▶ [Problem to work on]
Print the lines from the one containing "Where should I" through the end of the material below, both included, exactly as they appear and without pictures.

****************************************

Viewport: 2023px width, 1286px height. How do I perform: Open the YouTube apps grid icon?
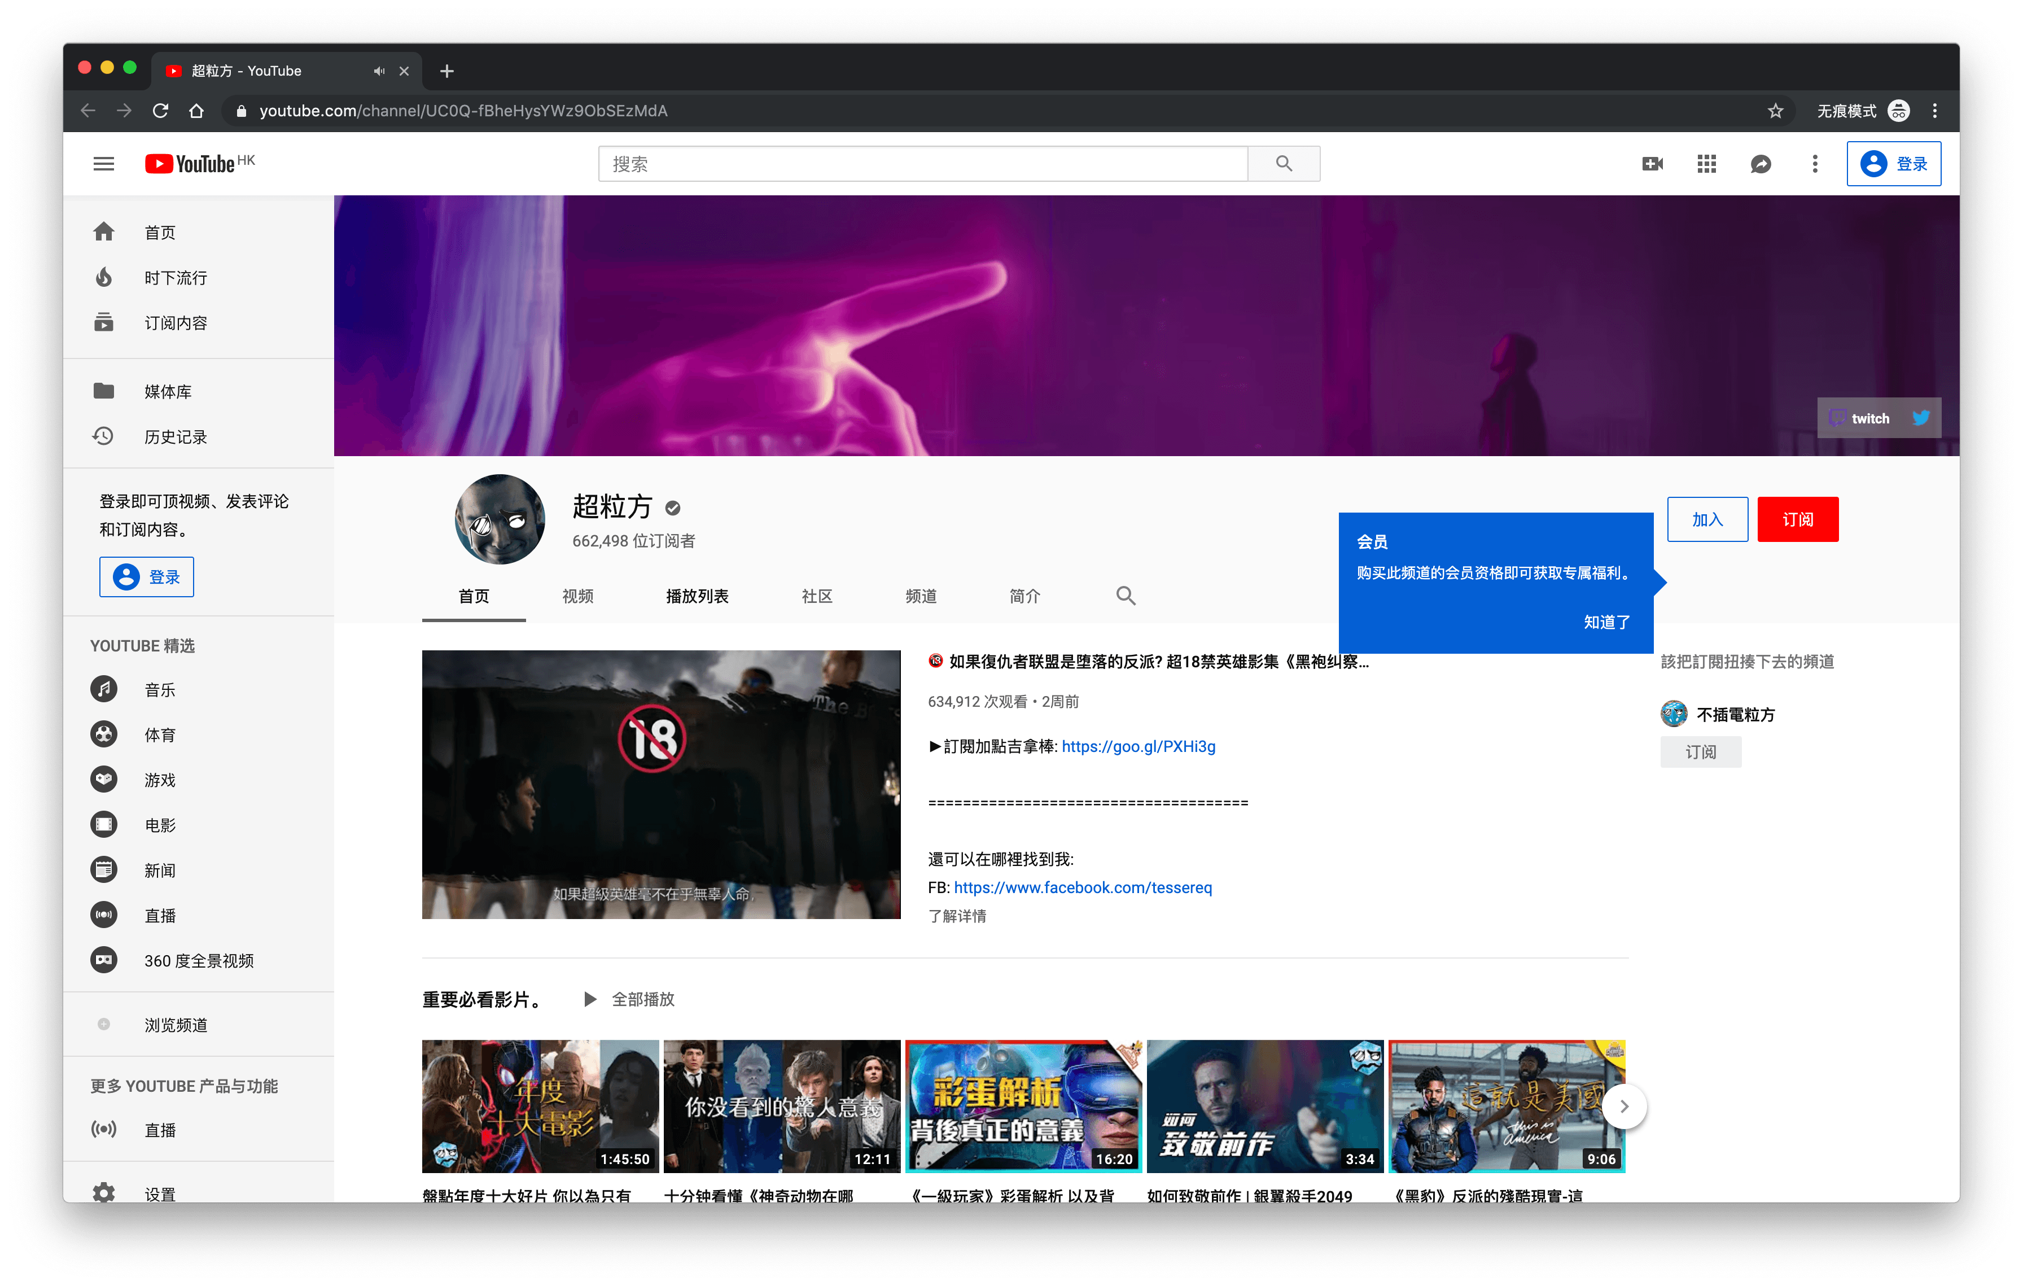(x=1706, y=164)
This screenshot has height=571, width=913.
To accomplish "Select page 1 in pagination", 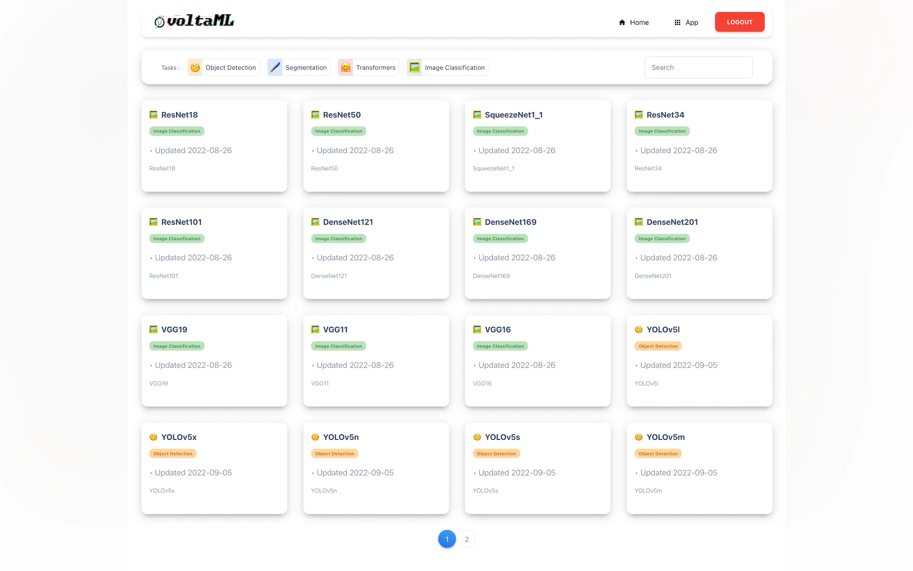I will click(446, 539).
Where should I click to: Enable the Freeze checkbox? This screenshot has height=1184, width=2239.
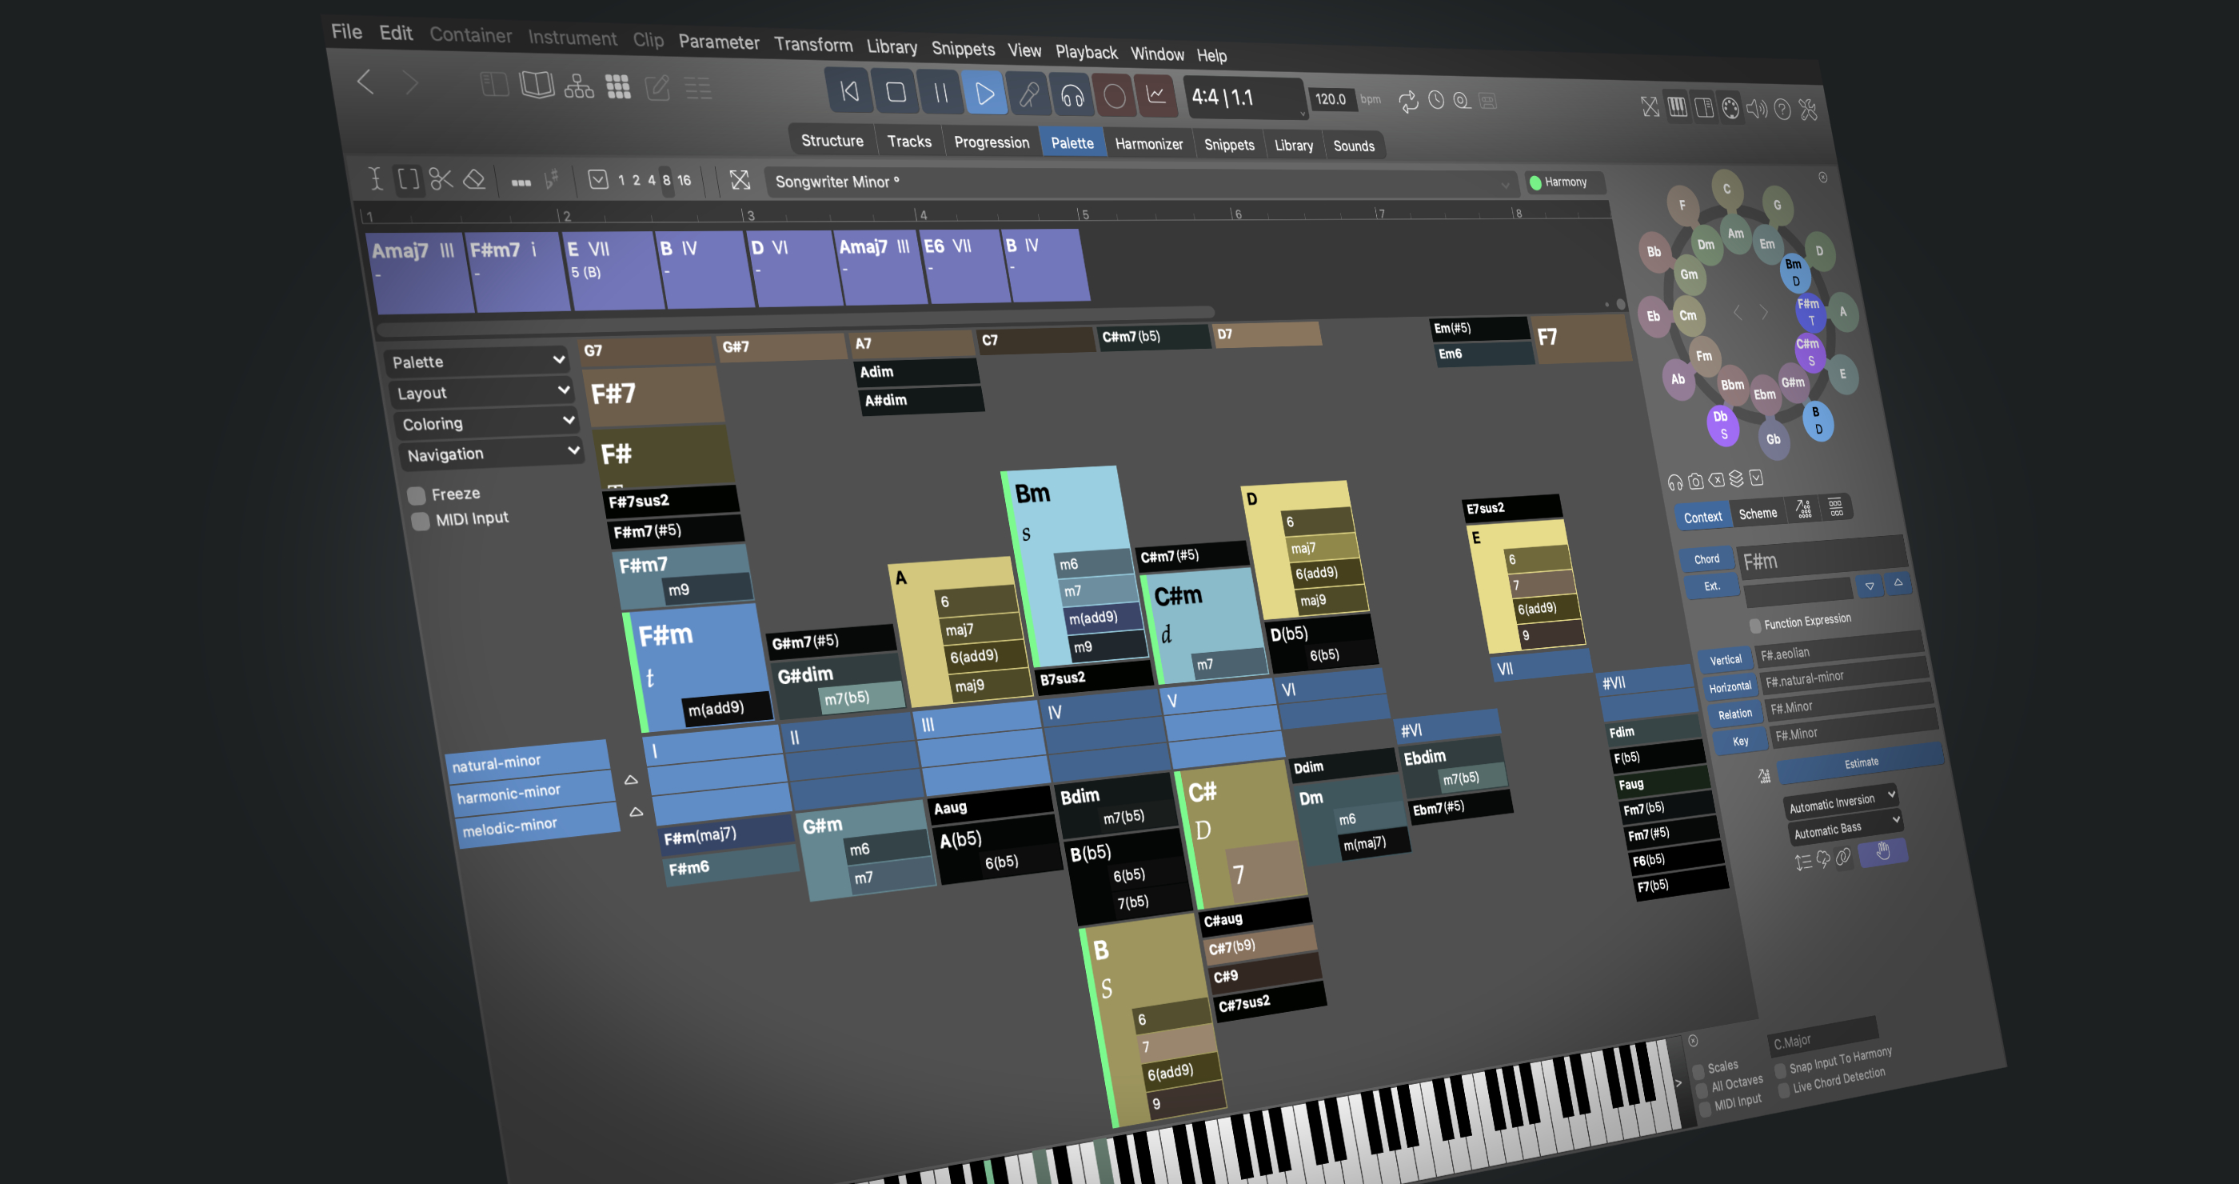click(x=416, y=496)

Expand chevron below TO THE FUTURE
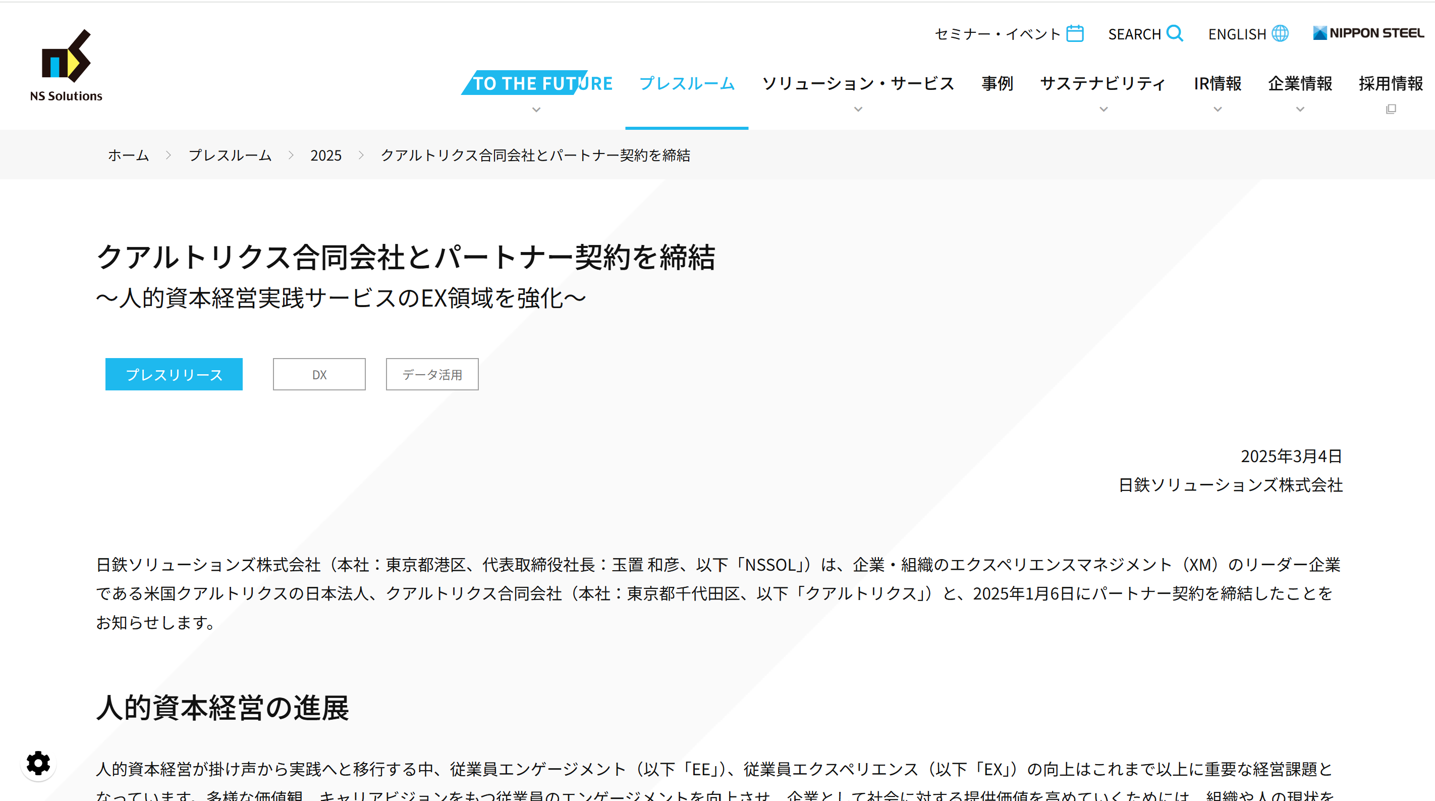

****************************************

▶ [Written answer]
Where should I click to: Enable the Freeze checkbox? This screenshot has height=1184, width=2239.
click(x=416, y=496)

Expand chevron below TO THE FUTURE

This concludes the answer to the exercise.